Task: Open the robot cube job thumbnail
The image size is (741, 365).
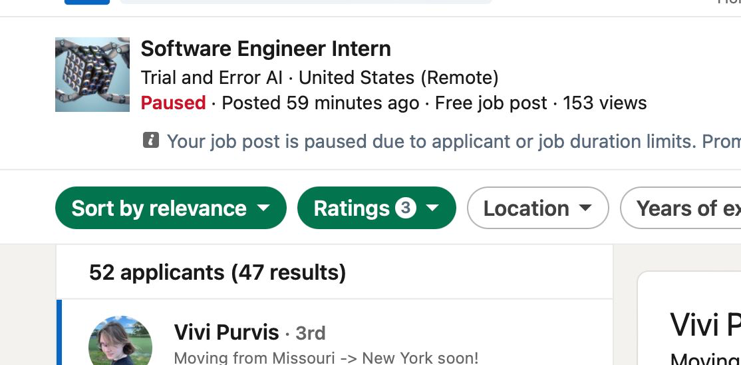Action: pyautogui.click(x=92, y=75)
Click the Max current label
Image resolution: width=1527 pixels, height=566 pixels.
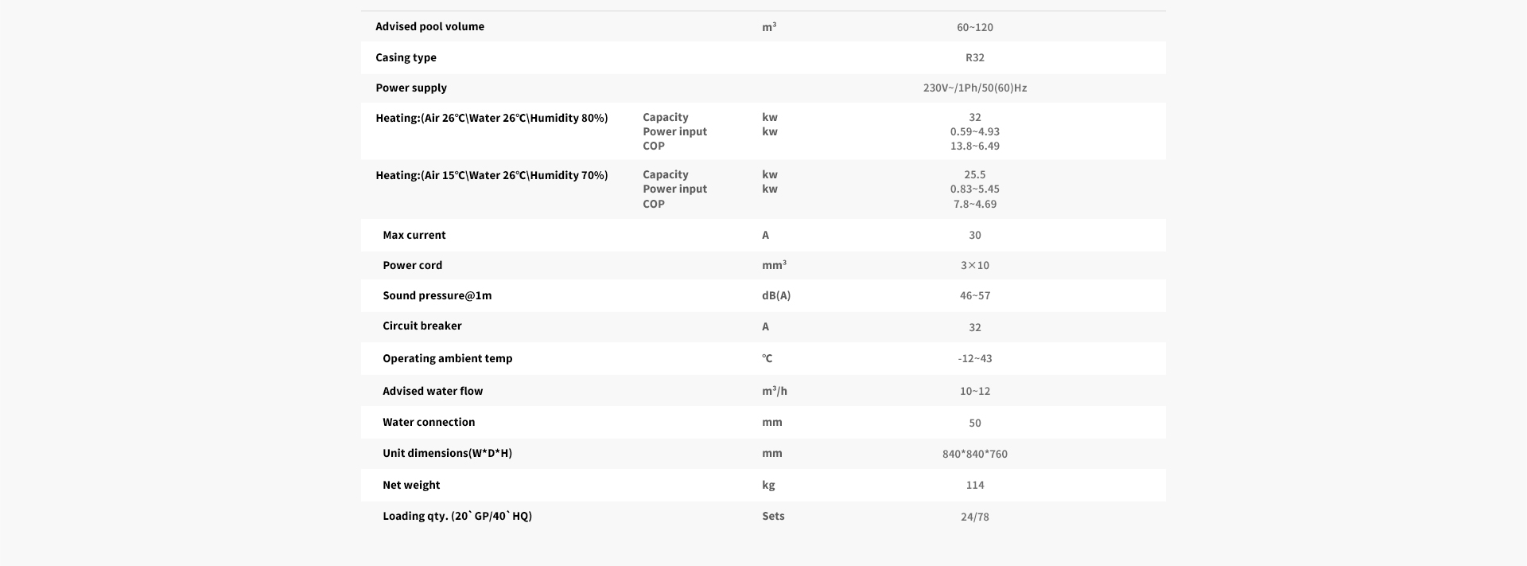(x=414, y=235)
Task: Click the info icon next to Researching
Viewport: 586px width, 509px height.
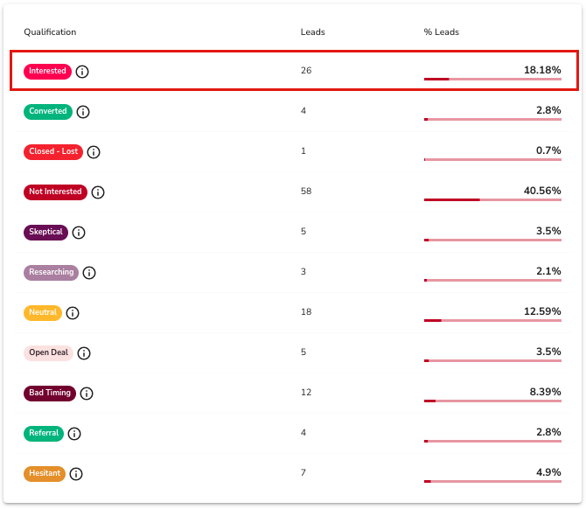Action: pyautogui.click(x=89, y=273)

= = = = =

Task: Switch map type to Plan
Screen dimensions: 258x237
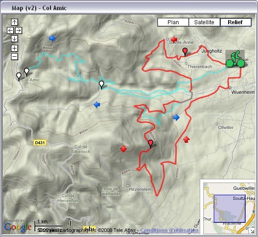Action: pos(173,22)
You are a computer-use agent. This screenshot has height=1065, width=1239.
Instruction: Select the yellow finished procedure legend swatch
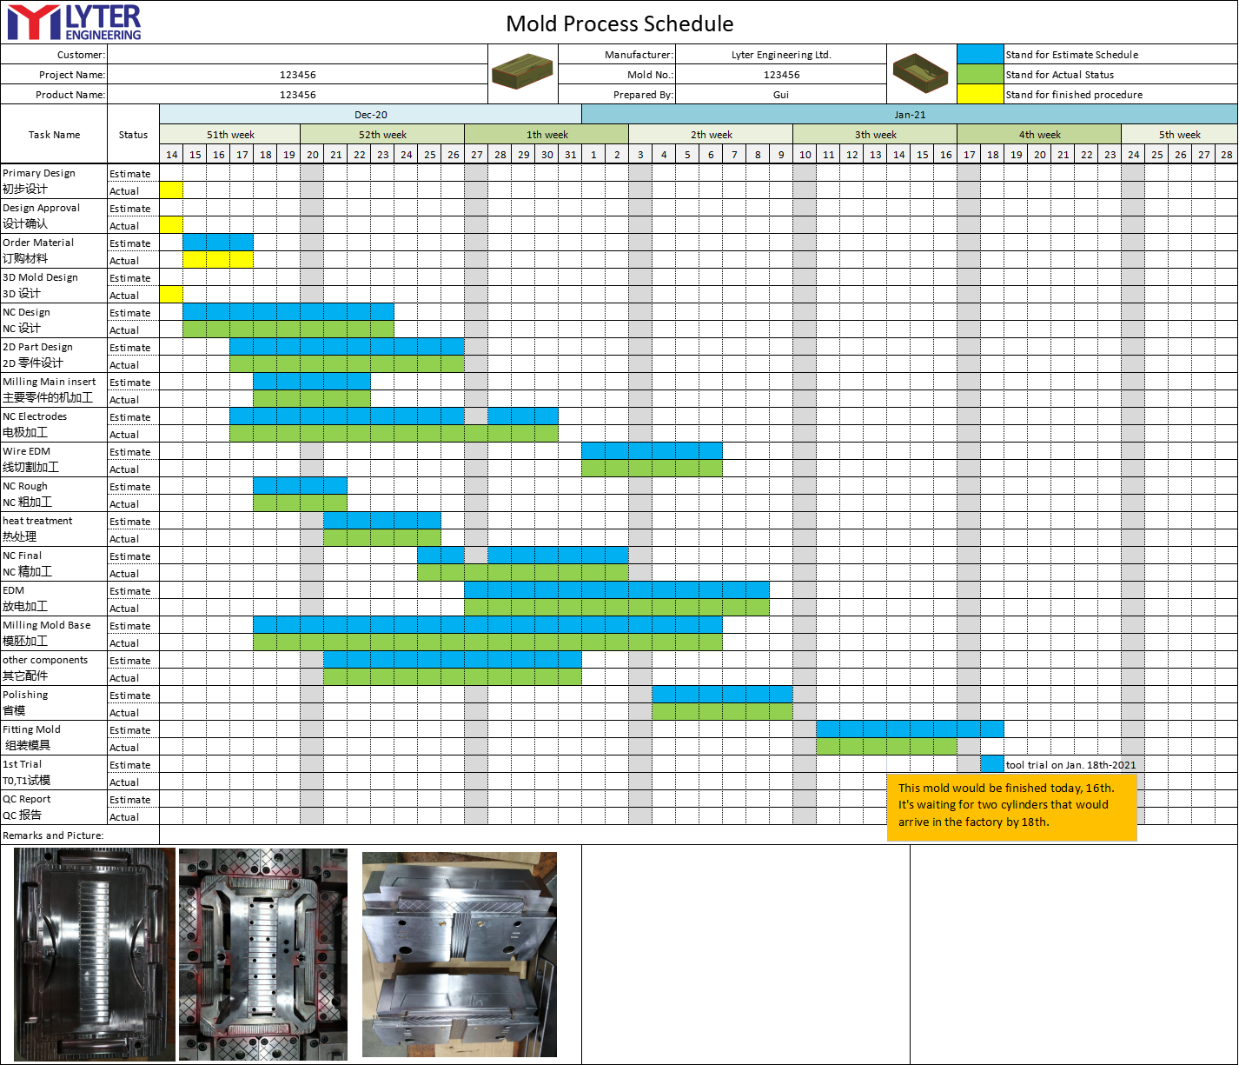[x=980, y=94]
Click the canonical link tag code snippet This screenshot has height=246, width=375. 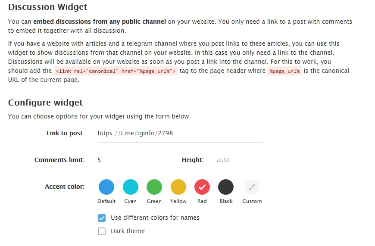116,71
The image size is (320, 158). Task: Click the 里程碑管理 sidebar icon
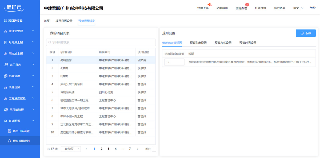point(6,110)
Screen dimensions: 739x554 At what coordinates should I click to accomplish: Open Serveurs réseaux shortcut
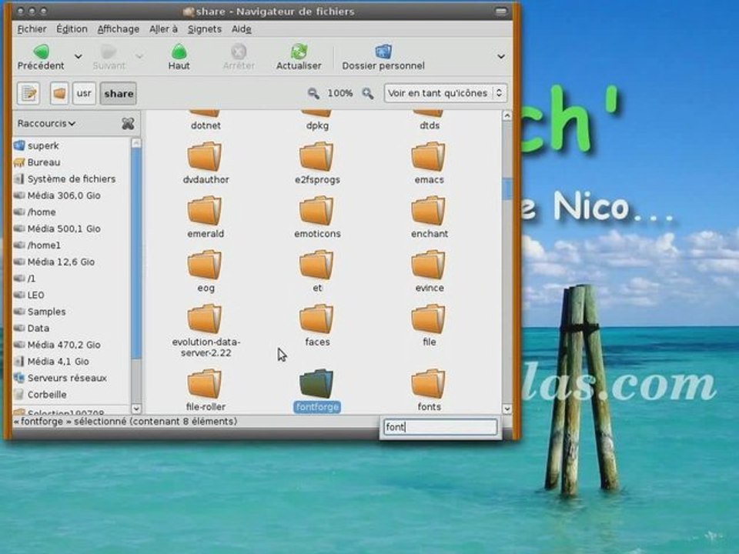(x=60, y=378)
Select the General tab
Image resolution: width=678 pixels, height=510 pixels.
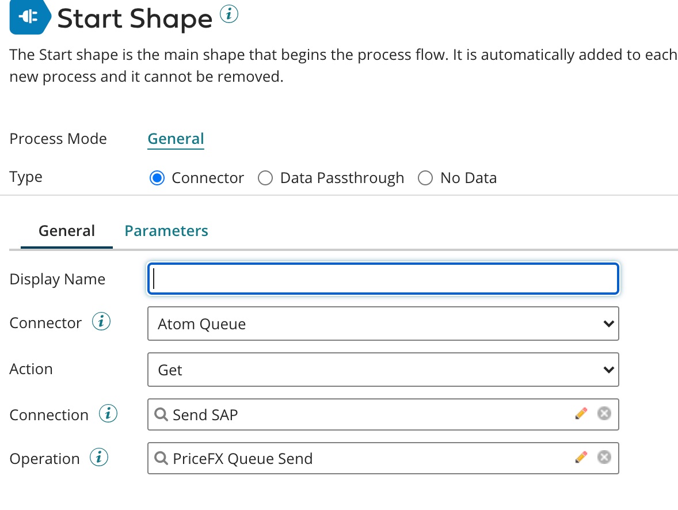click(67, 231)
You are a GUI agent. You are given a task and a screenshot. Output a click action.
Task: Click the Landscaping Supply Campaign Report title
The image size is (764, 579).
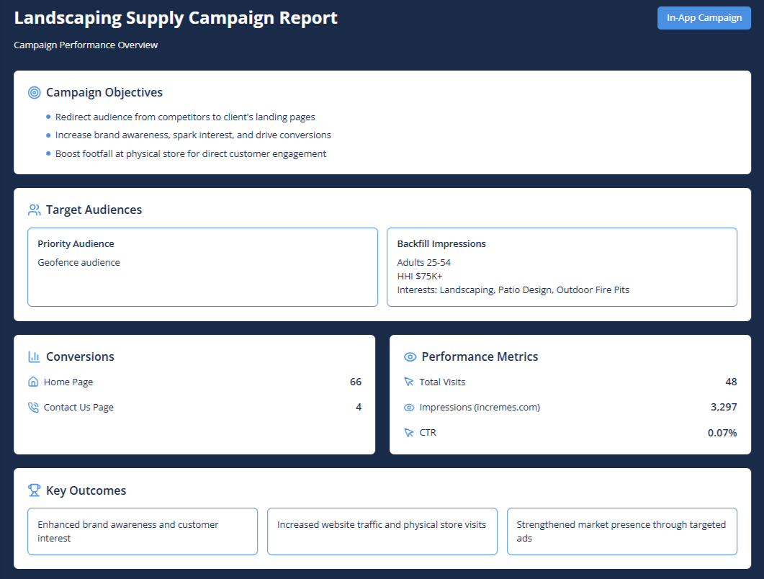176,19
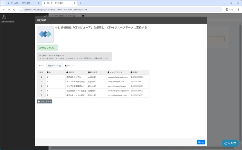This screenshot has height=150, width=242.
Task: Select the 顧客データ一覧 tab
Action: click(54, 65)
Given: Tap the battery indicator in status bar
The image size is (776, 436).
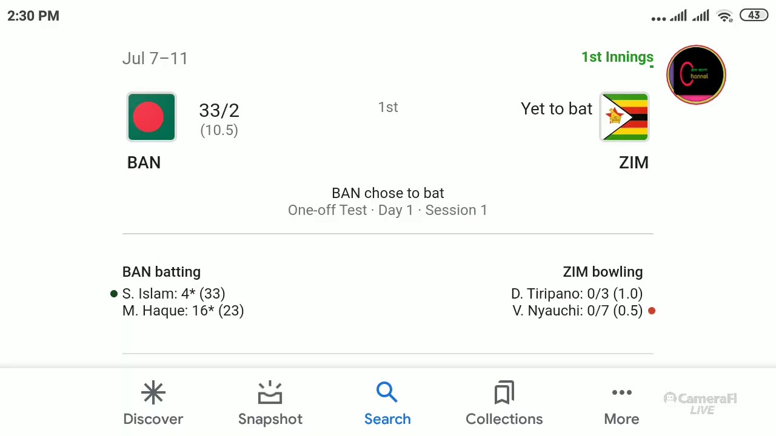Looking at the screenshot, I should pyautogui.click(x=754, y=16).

= = = = =

The task: Output the rows starting at the line containing "Click the Max current label" and ending at the line containing "Action: pyautogui.click(x=89, y=273)" as a two-column CSV with the header instruction,answer, one line per row. Quote each field, replace line breaks with spaces, and leave the pictures out.

Answer to the task:
instruction,answer
"Click the Max current label Image resolution: width=1527 pixels, height=566 pixels.","(x=414, y=235)"
"Task: Click the info icon next to Researching Viewport: 586px width, 509px height.","Action: pyautogui.click(x=89, y=273)"